Dataset records:
......
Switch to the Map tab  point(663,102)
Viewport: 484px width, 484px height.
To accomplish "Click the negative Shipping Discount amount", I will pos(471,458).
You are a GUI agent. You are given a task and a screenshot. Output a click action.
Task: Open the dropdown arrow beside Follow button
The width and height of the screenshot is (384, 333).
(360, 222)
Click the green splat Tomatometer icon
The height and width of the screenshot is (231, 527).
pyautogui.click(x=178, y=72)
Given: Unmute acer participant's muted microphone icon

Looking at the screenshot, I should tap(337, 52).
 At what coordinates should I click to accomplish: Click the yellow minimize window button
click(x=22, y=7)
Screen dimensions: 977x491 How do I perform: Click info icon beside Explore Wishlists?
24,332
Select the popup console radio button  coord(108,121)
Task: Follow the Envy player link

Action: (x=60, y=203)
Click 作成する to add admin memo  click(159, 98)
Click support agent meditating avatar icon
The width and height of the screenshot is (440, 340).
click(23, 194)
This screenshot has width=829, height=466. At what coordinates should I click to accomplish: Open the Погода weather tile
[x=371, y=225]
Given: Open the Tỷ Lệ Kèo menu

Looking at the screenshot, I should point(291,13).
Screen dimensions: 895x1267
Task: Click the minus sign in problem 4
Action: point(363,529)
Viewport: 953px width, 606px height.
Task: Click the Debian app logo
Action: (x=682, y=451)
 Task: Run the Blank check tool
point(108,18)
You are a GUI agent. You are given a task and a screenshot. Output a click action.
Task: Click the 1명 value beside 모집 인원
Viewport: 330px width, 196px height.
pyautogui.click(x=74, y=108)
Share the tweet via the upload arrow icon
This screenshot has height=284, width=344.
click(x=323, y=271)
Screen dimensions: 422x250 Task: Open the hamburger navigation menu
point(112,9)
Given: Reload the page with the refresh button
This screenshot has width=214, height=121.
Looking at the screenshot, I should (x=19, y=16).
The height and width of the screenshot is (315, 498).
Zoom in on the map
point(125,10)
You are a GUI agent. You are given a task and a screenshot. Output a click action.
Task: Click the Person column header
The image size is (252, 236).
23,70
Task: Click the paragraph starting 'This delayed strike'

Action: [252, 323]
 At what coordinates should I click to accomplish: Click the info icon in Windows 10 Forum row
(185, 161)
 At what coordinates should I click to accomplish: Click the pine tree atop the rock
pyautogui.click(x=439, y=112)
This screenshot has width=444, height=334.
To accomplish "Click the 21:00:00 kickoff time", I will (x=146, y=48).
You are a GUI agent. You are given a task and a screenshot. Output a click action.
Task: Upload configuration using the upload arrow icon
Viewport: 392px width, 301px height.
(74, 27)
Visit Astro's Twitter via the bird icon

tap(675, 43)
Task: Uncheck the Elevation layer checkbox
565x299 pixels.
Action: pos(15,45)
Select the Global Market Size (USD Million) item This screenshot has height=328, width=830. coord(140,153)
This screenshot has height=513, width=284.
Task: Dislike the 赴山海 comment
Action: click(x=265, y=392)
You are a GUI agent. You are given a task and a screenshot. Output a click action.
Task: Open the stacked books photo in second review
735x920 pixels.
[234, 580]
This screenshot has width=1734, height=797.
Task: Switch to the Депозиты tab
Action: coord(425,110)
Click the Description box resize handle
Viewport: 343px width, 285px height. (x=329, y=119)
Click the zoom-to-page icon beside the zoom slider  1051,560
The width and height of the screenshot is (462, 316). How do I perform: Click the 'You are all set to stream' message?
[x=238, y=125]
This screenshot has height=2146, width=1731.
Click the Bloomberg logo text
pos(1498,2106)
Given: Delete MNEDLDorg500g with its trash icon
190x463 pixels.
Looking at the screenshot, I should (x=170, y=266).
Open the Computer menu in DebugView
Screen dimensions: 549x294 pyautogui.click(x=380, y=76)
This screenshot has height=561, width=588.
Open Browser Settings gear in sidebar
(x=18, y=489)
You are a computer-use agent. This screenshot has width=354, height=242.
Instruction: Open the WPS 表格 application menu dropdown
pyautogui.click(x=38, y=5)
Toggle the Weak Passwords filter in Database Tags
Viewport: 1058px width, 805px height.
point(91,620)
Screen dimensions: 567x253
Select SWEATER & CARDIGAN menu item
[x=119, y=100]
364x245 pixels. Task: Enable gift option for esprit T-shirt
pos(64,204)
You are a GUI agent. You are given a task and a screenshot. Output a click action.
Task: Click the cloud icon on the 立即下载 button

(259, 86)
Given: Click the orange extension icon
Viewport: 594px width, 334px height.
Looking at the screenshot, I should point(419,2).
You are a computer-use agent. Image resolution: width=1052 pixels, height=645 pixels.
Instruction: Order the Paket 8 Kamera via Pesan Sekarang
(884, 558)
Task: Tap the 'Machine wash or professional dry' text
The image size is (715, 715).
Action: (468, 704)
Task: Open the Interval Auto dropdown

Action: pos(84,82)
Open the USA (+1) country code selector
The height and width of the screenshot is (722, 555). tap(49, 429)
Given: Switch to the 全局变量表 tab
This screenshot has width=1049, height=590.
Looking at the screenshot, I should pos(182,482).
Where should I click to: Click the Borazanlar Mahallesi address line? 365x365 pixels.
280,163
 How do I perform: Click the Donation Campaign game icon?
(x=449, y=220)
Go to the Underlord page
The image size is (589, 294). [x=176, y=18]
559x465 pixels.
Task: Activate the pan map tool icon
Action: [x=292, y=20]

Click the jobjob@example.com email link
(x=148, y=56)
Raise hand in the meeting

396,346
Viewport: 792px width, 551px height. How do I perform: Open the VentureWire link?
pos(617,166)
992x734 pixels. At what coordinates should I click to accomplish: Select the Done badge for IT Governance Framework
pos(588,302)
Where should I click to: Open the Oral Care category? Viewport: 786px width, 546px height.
......
Goal of the exercise: Go through the listing above and write out exactly the lines starting with the one holding "Select the popup" and running through the one holding "Task: Click the 1명 value beside 모집 인원", ends included, and no others.

Reply to the task:
Select the popup console radio button  coord(108,121)
Task: Follow the Envy player link

Action: (x=60, y=203)
Click 作成する to add admin memo  click(159, 98)
Click support agent meditating avatar icon
The width and height of the screenshot is (440, 340).
click(23, 194)
This screenshot has width=829, height=466. At what coordinates should I click to accomplish: Open the Погода weather tile
[x=371, y=225]
Given: Open the Tỷ Lệ Kèo menu

Looking at the screenshot, I should point(291,13).
Screen dimensions: 895x1267
Task: Click the minus sign in problem 4
Action: point(363,529)
Viewport: 953px width, 606px height.
Task: Click the Debian app logo
Action: (x=682, y=451)
 Task: Run the Blank check tool
point(108,18)
You are a GUI agent. You are given a task and a screenshot. Output a click action.
Task: Click the 1명 value beside 모집 인원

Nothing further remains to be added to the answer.